--- Input data ---
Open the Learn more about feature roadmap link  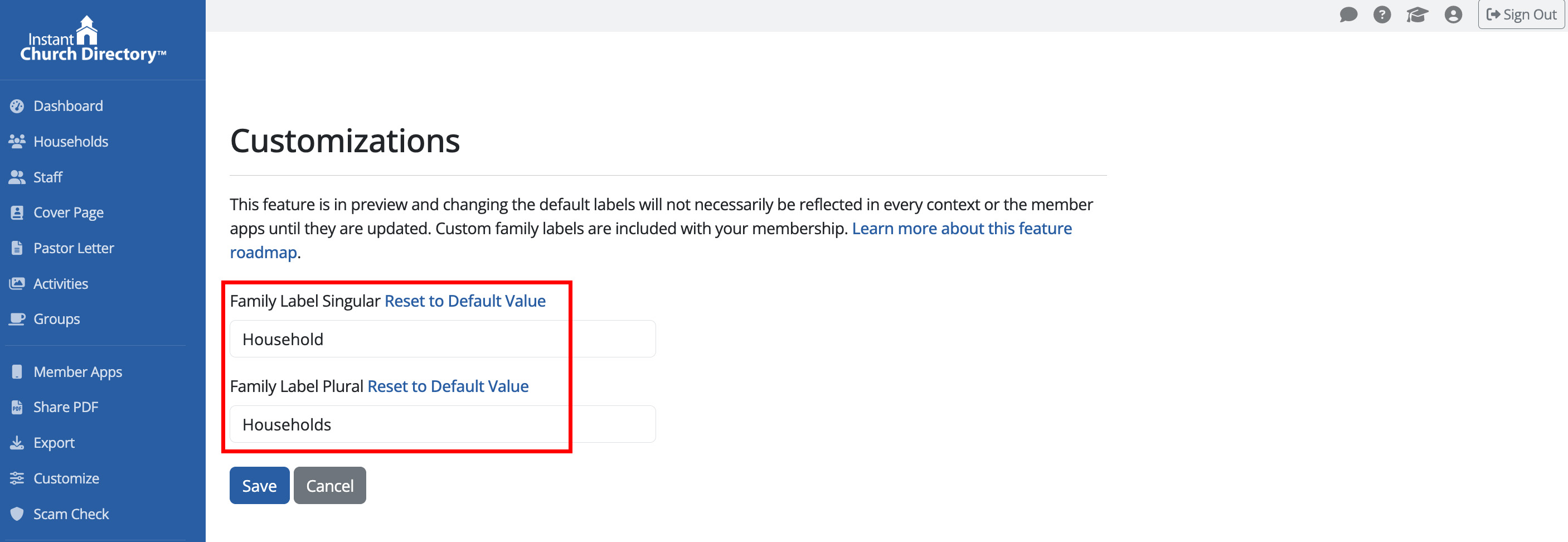pyautogui.click(x=961, y=229)
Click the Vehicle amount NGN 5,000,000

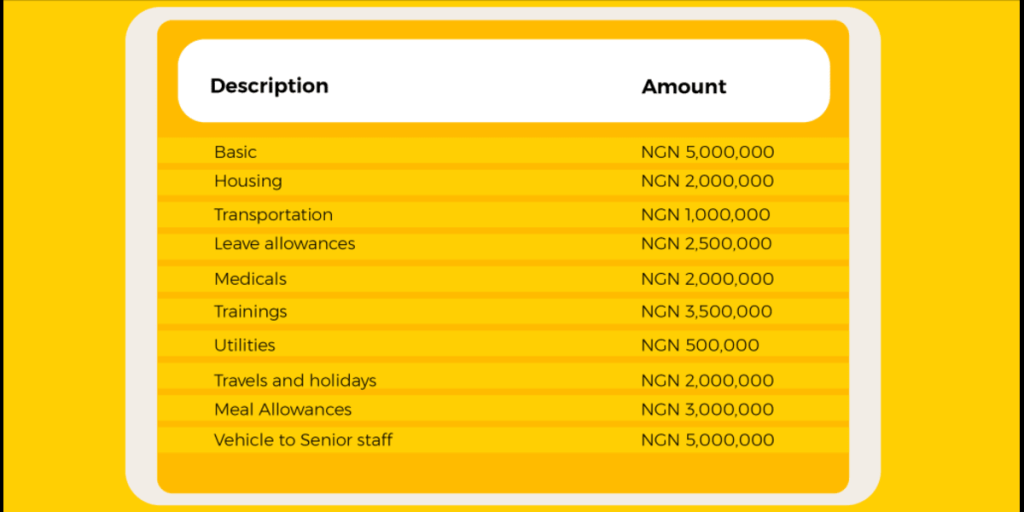pyautogui.click(x=707, y=440)
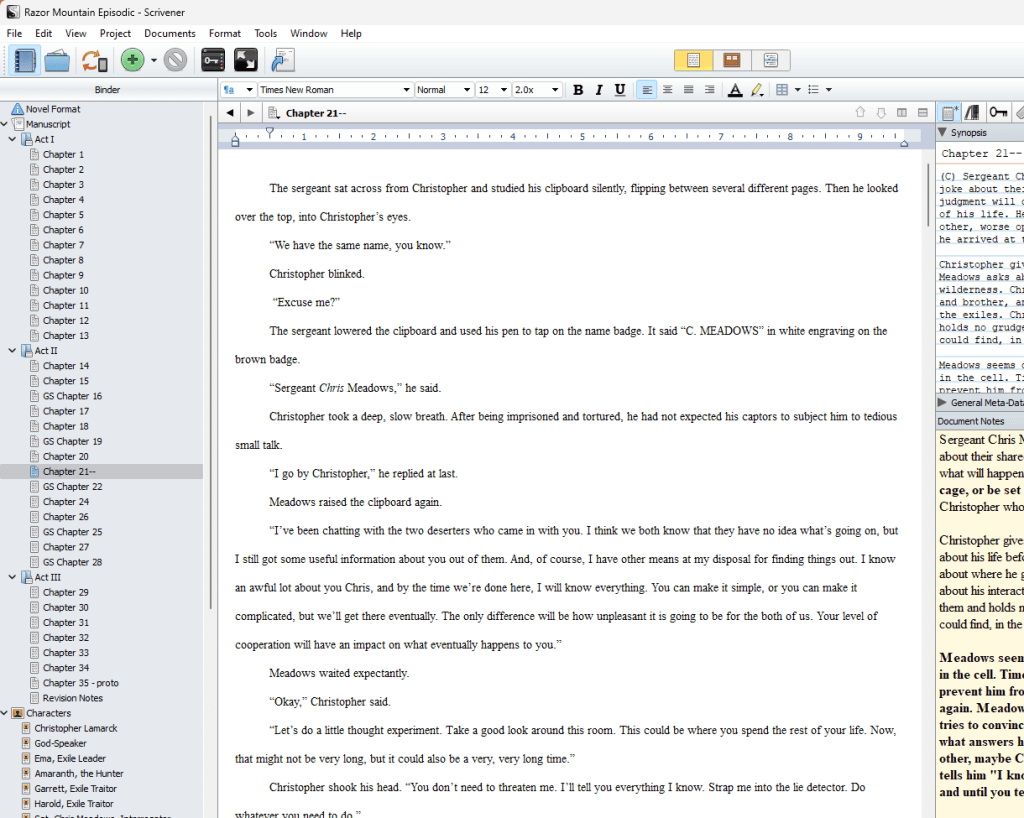1024x818 pixels.
Task: Open the Collections folder icon
Action: point(57,61)
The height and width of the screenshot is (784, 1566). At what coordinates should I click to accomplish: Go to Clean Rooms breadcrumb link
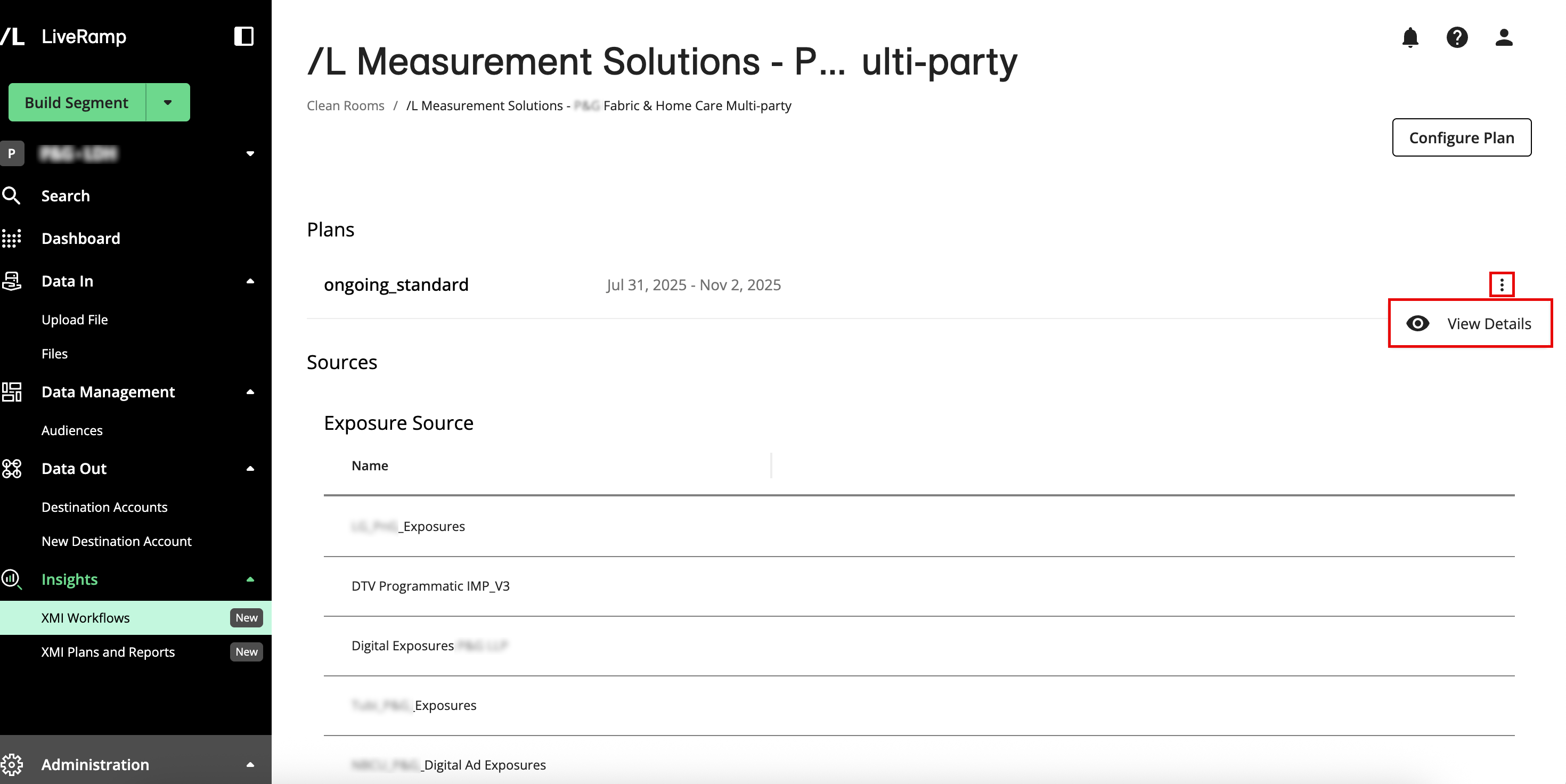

--- Task description ---
Beginning with the line that contains "Click the Vehicle amount NGN 5,000,000" and ending with the final line of the entries, every line must be copied exactly; the pictures must not.

--- Response to this task ---
Click the Vehicle amount NGN 5,000,000

pyautogui.click(x=707, y=440)
1024x818 pixels.
Task: Open the Collections folder icon
Action: point(57,61)
The height and width of the screenshot is (784, 1566). At what coordinates should I click to accomplish: Go to Clean Rooms breadcrumb link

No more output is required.